2021.09.12 08:00
小社会 マララさんの声
ノーベル平和賞の受賞者マララ・ユスフザイさんの記事がきのうの本紙に載っていた。「女子教育は平和と安全を築くための強力なツール(手段)」だと、国連安全保障理事会の会合で訴えたとある。
2001年9月11日の米中枢同時テロから20年。紙面にその関連ニュースが目立つ中、マララさんの記事は大きな扱いではないが、改めて耳を傾けたい内容だった。
パキスタン人の彼女もまた9・11の被害者といっていい。テロ後、米軍がアフガニスタンに侵攻し、旧タリバン政権を追い出したはいいが、タリバンはパキスタン北部に逃れて一帯を支配した。マララさんは15歳だった12年、男に銃撃され、瀕死(ひんし)の重傷を負う。
女子教育を禁じ、学校を破壊するタリバンに対し、インターネットで抗議を続けたため狙われたようだ。それでも彼女はひるまなかった。回復した翌13年、国連で演説し、教育、特に女子教育の重要性を説いて国際社会の協力を求めた。

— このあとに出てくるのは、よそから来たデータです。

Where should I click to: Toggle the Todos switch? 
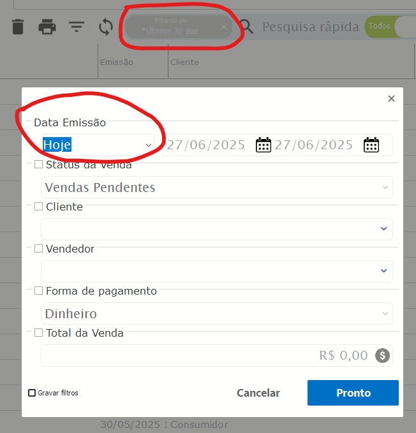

当時の言葉が忘れられない。「タリバンの子どもたちも教育を受けられるように」。自分を撃った男は憎んでいないとも述べた。テロの悲劇は憎悪や報復の連鎖にある。マララさんは教育の力でそれらを断つ願いを掲げたのだろう。
その演説から8年が過ぎ、マララさんは現在24歳。今も発信を続けている。アフガンでタリバン政権が復活する中、彼女の運動が無に帰すような世の中であってはならない。